Increased plasma C-reactive protein and interleukin-6 concentrations in patients with slow coronary flow.

Clin Chim Acta

Department of Cardiology, Fu Wai Hospital, Chinese Academy of Medical Sciences, Peking Union Medical College, Beijing 100037, People's Republic of China.

Published: October 2007

AI Article Synopsis

  • The study investigates the relationship between inflammation and slow coronary flow (SCF) in patients who show this condition during angiography, which is not caused by artery blockages.
  • Researchers analyzed 42 patients with SCF and compared their levels of inflammatory markers (C-reactive protein and interleukin-6) to 30 control subjects with normal blood flow, finding higher levels in the SCF group.
  • The findings suggest that increased inflammatory markers are linked to SCF, indicating a potential need for further investigation into the role of inflammation in this condition.

Article Abstract

Background: Slow coronary filling of epicardial coronary arteries in the absence of stenosis is not infrequently detected finding during routine coronary angiography. There is mounting evidence suggested that an inflammatory process play an important role in atherosclerotic pathogenesis appeared in different clinical settings. However, the possible association between inflammation and slow coronary flow (SCF) has not been investigated. We examined whether the increased inflammatory markers are present in patients with SCF.

Methods: Forty-two patients with SCF detected by coronary angiography via the Thrombosis In Myocardial Infarction (TIMI) frame count method were enrolled in this study. The plasma concentration of high-sensitivity C-reactive protein (CRP) and interleukin-6 (IL-6) were evaluated using commercial available kits. Data were compared with 30 control subjects with angiographically normal coronary flow.
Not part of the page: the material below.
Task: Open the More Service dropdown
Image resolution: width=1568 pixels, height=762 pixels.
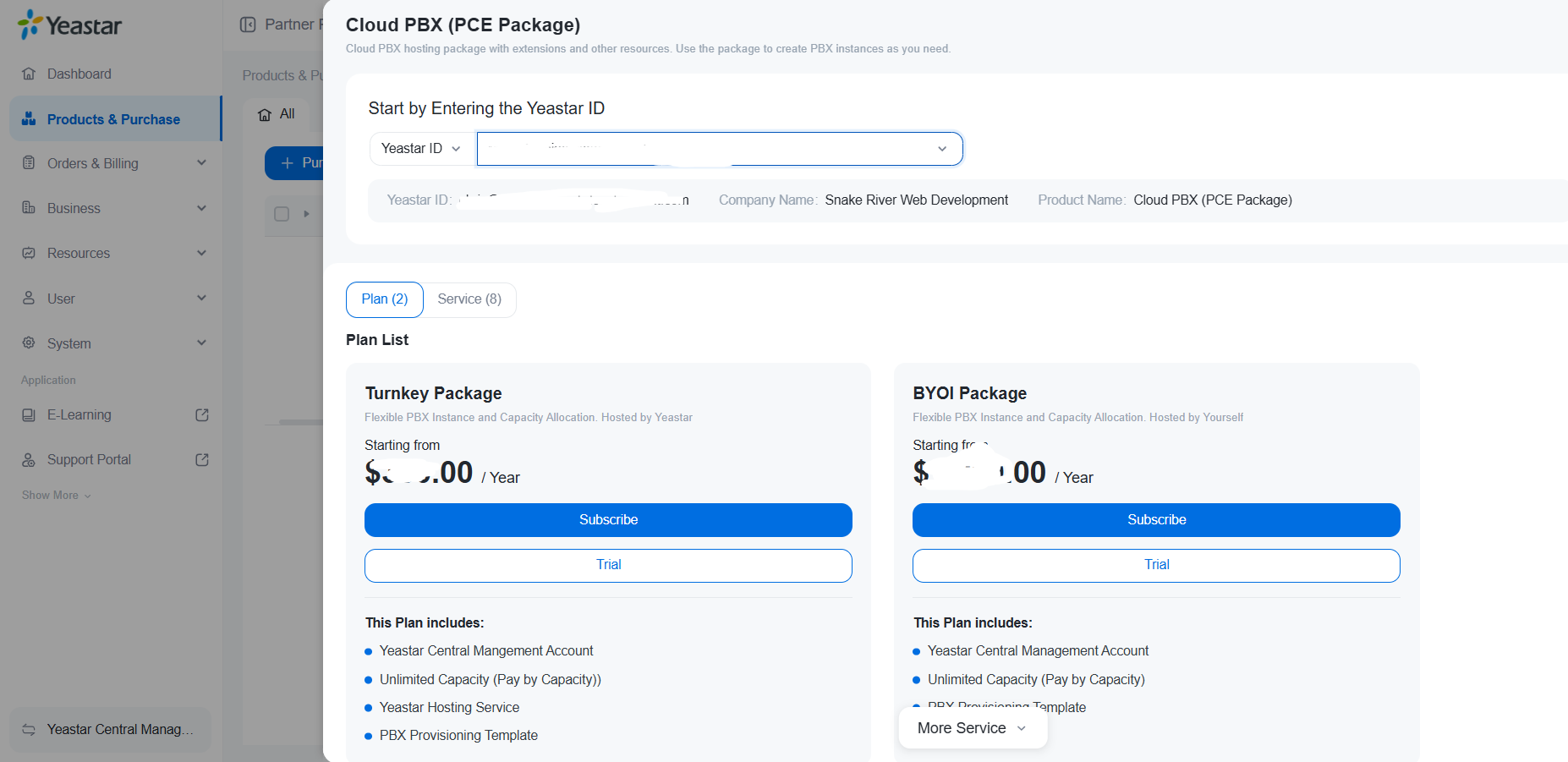Action: click(x=972, y=728)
Results: There are no differences regarding clinical characteristics between the 2 groups. The data showed, however, that plasma CRP and IL-6 concentrations were higher in patients with SCF compared with normal control subject (CRP: 0.27 +/- 0.16 vs. 0.22 +/- 0.11mg/l; and IL-6: 8.7 +/- 0.8 vs. 5.4 +/- 0.4pg/ml, p < 0.01 respectively). In addition, mean TIMI frame count was positively correlated with plasma CRP and IL-6 concentrations (CRP: gamma = 0.551; IL-6: gamma = 0.573, p < 0.01 respectively).

Conclusions: Plasma concentration of CRP and IL-6 concentrations increased, and was positive correlated with TIMI frame count in patients with SCF compared with normal coronary flow subject. Therefore, whether the increased inflammatory markers are related to the pathogenesis of SCF in these patients deserved further investigation.